How to choose the right loading control for your experiments
Loading controls are essential in western blot experiments that ensure an accurate comparison between test samples. Typical examples of good loading controls are proteins that exhibit high-level, constitutive expression in the cell type or sample you are studying or are markers of a particular cell compartment.
Loading controls provide a consistent baseline for comparing samples. They are critical to the reliable interpretation of western blot data and the publication of that data in peer-reviewed journals. Even if you have used a biochemical assay (e.g. Bradford, BCA, etc.) to measure the total protein content of your sample in order to load equivalent amounts of protein in each well, it is still imperative to use a loading control to confirm.
Loading controls are also essential to confirm the quality of your samples and experimental set-up – if the expression of a loading control is not as expected, this could indicate a number of issues including
· problems with sample preparation,
· improper loading,
· incomplete protein transfer from gel to membrane, or
· edge effect (when the lanes at the outer edge of the gel show incomplete transfer to the membrane).
There are many factors to consider when choosing a loading control.
Sample type
The choice of the correct loading control depends on the sample type you are analyzing and the cell manipulations you have performed as part of your experimental design. For example, when investigating different conditions (e.g.siRNA KD v contol) of your protein of interest in whole cell lysates, you should choose a loading control that is expected to be present in consistent amounts in each sample– a popular choice is GAPDH, a common cytoplasmic housekeeping protein with ubiquitous tissue distribution. However, if you are performing subcellular fractionation of your sample to investigate the subcellular location of your target protein, then loading controls specific to your fractions are most suitable, eg, cytoplasmic-GAPDH, nuclear-LaminB, chromatin-histone H3.
Molecular weight
Another key consideration is that the molecular weight of the loading control should be different from that of your protein of interest so that they can be easily distinguished on the gel. As such, it’s important to have a range of proteins to choose from for any loading control.
Range of detection
Ideally, a loading control should express at a similar level across a range of sample concentrations to ensure the intensity of the loading control and protein of interest fall within the linear range of detection. If your target of interest is a low-abundance protein, this should be taken into account when choosing a loading control. In this case, a higher than-average amount of total protein may be required per well in order to visualize a low-abundant protein. If the higher amount of protein causes the loading control to fall outside the linear range of detection or the sample exceeds the transfer capacity of the membrane, this can impact the correct interpretation of the results.

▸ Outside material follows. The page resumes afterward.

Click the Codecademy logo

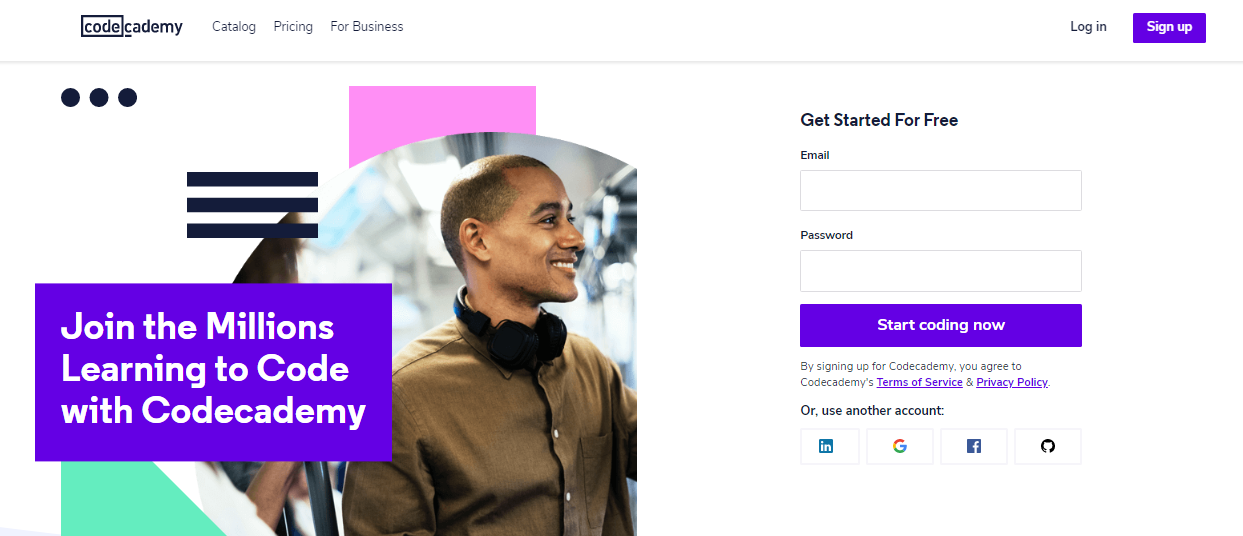[x=132, y=27]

This can give the appearance of equal loading whilst masking small differences. Additionally, this can make exposure of the membrane to the film problematic.
Experimental conditions
Another factor to consider when selecting a loading control is the experimental manipulation used to prepare your samples. There are situations where the expression of even commonly used loading controls can be altered; for example, GAPDH levels can be altered in hypoxic conditions, alpha-tubulin can be altered in anti-cancer or anti-fungal treatments, and beta-actin levels can be affected by the cellular stress response.